Sounds in the sea: how can we listen from ocean gliders?

Measurement of sound in the sea has a long history but the advent of autonomous vehicles offers a new opportunity for full-depth, high-resolution, year-round monitoring. As the oceans become ever noisier, we need to understand and develop new smart, efficient systems to detect rainfall, wind, shipping or industrial noise, and marine mammal calls. In this project Pierre will explore the scientific potential of ocean gliders for marine acoustic mapping, and assess what we can learn about the marine environment from such measurements.

UEA and the glider manufacturer Kongsberg trialled passive acoustic monitoring (PAM) sensors on our gliders during a 2014 campaign in the Mediterranean. This pilot data set is available for analysis for this project. In parallel, SAMS have developed Drifting Ears, freely drifting smart sensors to measure underwater sound with a focus on marine mammal detection. Cefas are developing PAM technology for their Wavegliders and have extensive experience of analysing PAM sensor data from moorings. This PhD combines this expertise to provide an exciting project at the cutting edge of developing this new capability. Depending on Pierre's interests, the project may have an emphasis on applications for marine mammal detection, marine anthropogenic noise, rainfall or a combination of these.

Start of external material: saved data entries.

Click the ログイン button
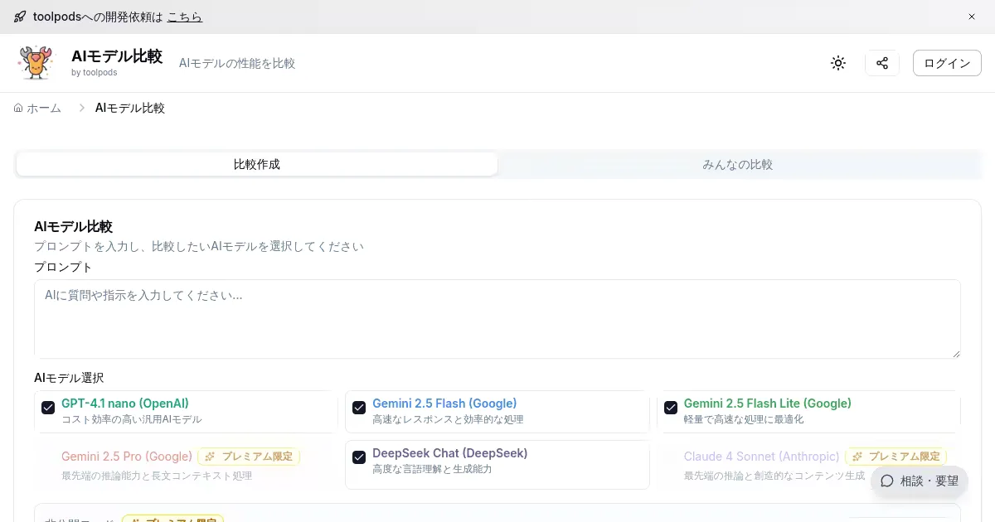995x522 pixels. [x=947, y=63]
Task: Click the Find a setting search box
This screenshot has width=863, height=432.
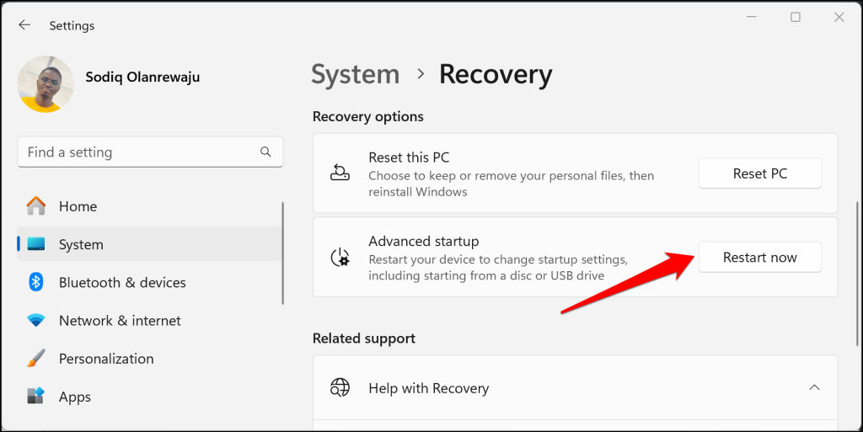Action: click(x=139, y=152)
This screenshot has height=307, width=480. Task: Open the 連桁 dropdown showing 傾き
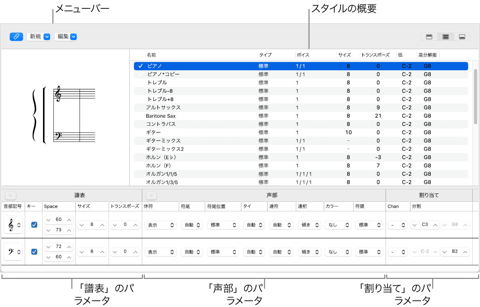click(309, 225)
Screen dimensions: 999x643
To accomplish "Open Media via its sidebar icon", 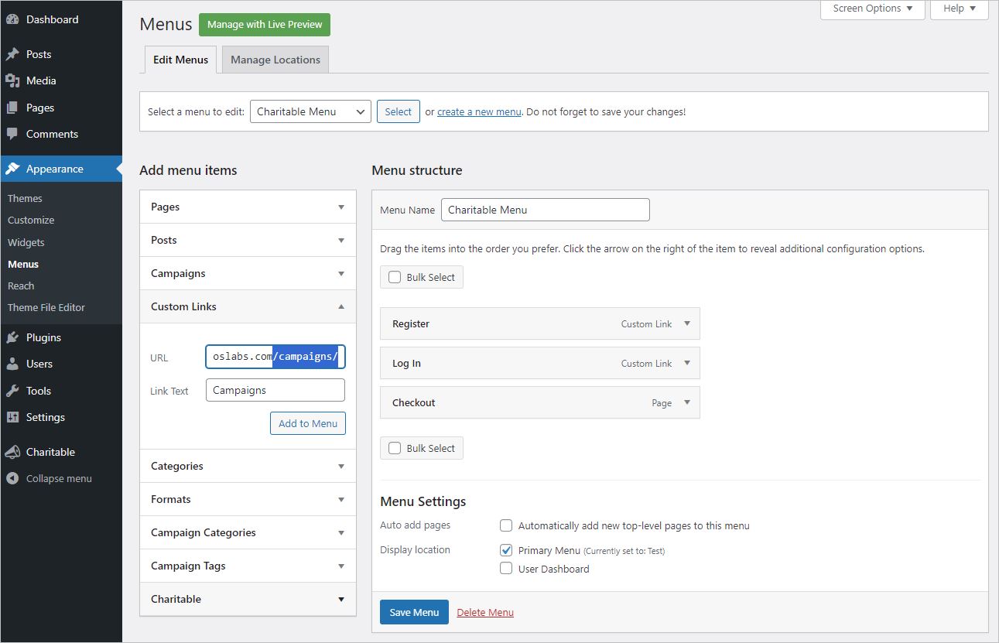I will pyautogui.click(x=12, y=80).
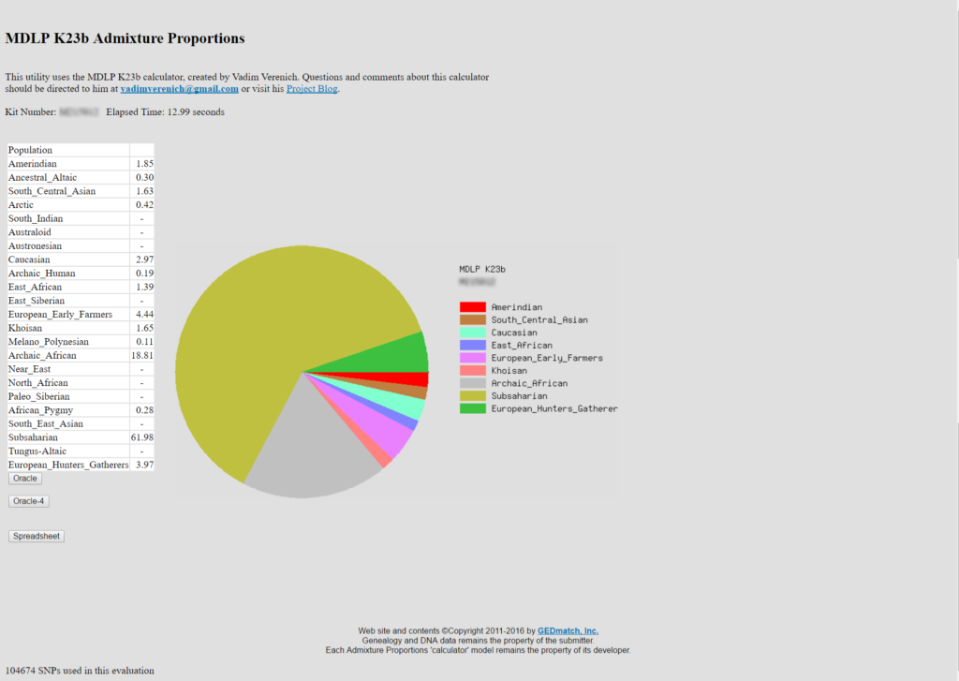Click the Oracle button
959x681 pixels.
point(24,478)
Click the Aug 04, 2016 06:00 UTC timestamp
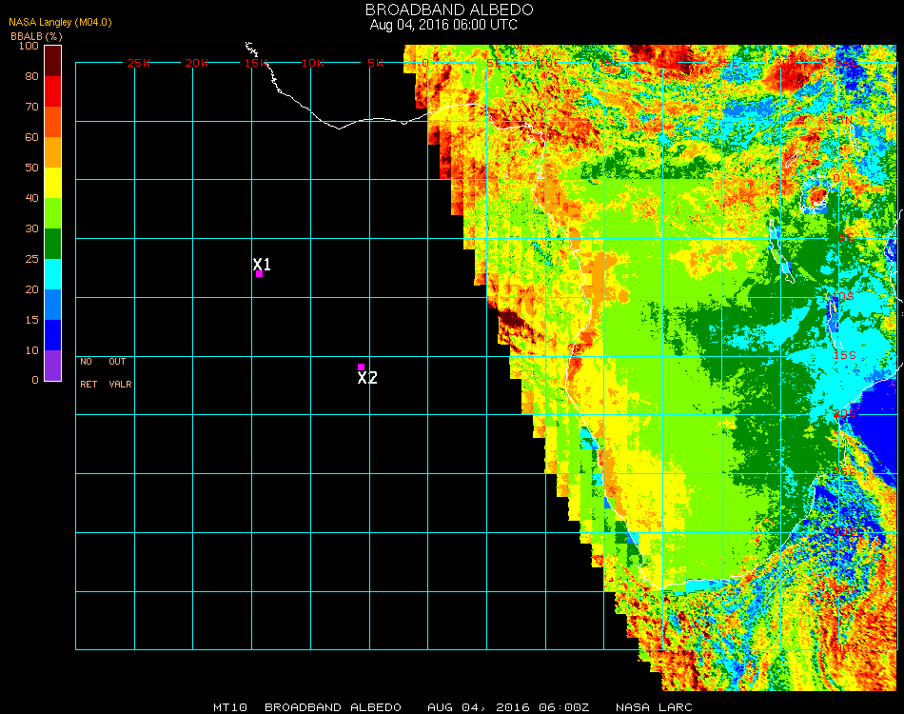 point(443,25)
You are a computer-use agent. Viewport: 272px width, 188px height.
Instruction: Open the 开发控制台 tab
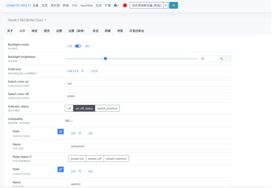(136, 31)
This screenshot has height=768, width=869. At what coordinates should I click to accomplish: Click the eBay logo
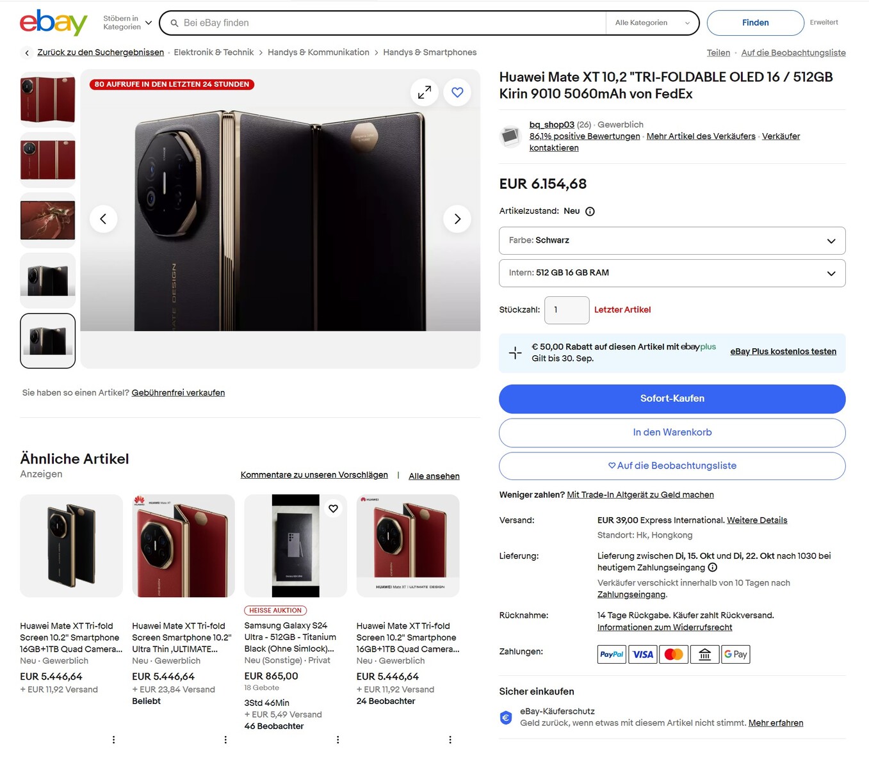coord(53,23)
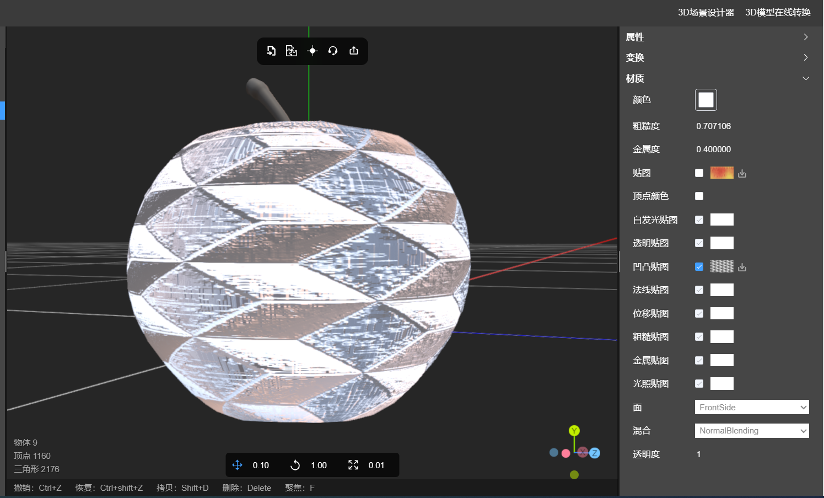Select the rotate tool icon
Screen dimensions: 824x498
295,465
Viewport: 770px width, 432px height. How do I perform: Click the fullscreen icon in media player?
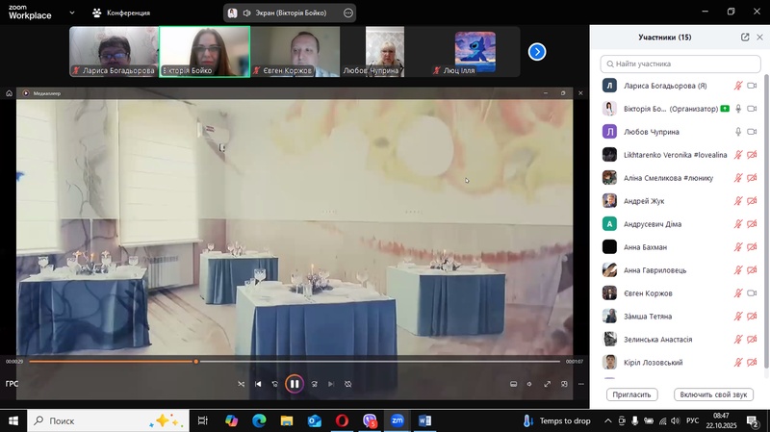click(x=548, y=384)
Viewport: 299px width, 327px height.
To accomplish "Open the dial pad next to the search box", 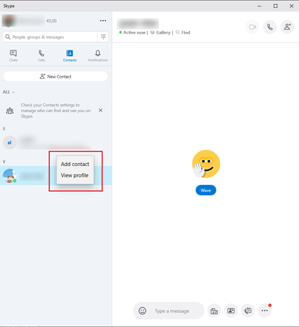I will tap(103, 36).
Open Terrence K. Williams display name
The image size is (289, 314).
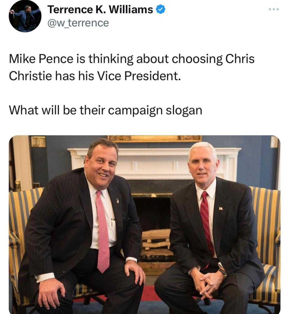pyautogui.click(x=100, y=10)
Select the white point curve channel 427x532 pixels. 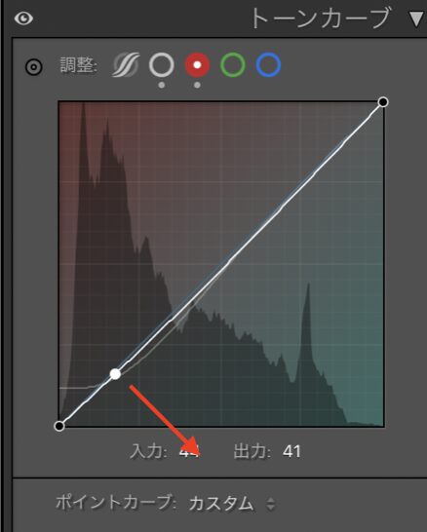pyautogui.click(x=162, y=64)
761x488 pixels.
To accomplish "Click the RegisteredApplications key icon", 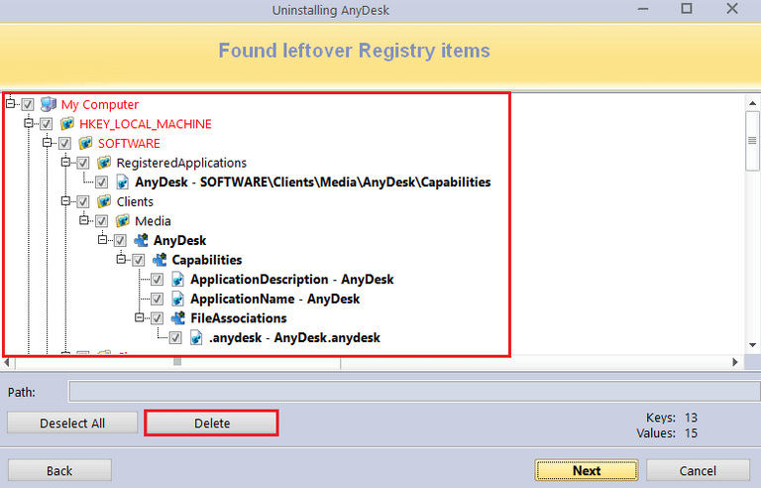I will [x=104, y=163].
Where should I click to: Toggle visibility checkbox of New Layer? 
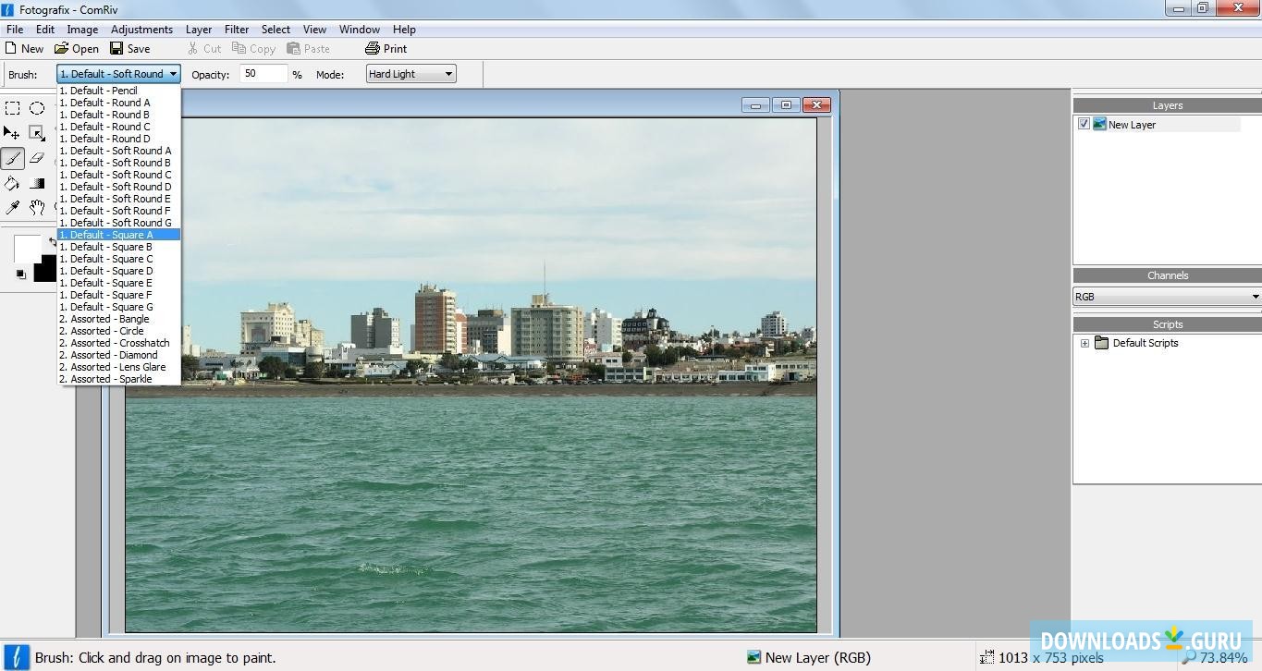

We will equip one of the UEA Seagliders with a newly developed PAM sensor and Pierre will explore its use both in the laboratory and in Pierre's own dedicated deployment, which may be in UK shelf seas, or in the Indian Ocean as part of the 2nd International Indian Ocean Experiment. Pierre will 1) use UEAs state-of-the-art seawater tank to trial the PAM sensor and develop new smart signal processing techniques to assess and remove the sounds of the glider manoeuvres, such as pumps and motors and 2) undertake a glider PAM sensor deployment and analyse the signals of marine mammals, ships and other sources of noise to determine the resulting soundscape.
A novel data processing method to account for the glider's profiling path may be necessary. Experimentation and development of a 'loitering' capability will be undertaken with the glider manufacturers.
Pierre will work closely with SAMS and Cefas acoustics experts, who are experienced in processing acoustic data and extracting relevant signals for particular applications. For example, marine biologists at SAMS use sound to identify the presence of particular species of marine mammals, and Cefas monitor the impacts of sound associated with pile driving and windfarms in the North Sea.

The NEXUSS CDT provides state-of-the-art, highly experiential training in the application and development of cutting-edge Smart and Autonomous Observing Systems for the environmental sciences, alongside comprehensive personal and professional development. There will be extensive opportunities for students to expand their multi-disciplinary outlook through interactions with a wide network of academic, research and industrial / government / policy partners. Pierre will be registered and hosted in COAS and will also spend significant periods of time working at SAMS and Cefas. UEA is renowned globally for its expertise in marine and atmospheric science, and is the only UK university to own and operate its own fleet of ocean gliders. SAMS also runs a glider survey operationally in the North Atlantic, and has a long history of innovative technological development. Cefas is the agency tasked with monitoring the UK's waters. Embedding this project within all these groups will give Pierre exceptional access to learning from top scientists. Specific training will include:
- ocean glider piloting, operation, and data analysis
- oceanography and marine biology
- acoustics
- computing and signal processing of large acoustic data sets
- seagoing and marine data collection skills
- engineering challenges for sensor integration and development.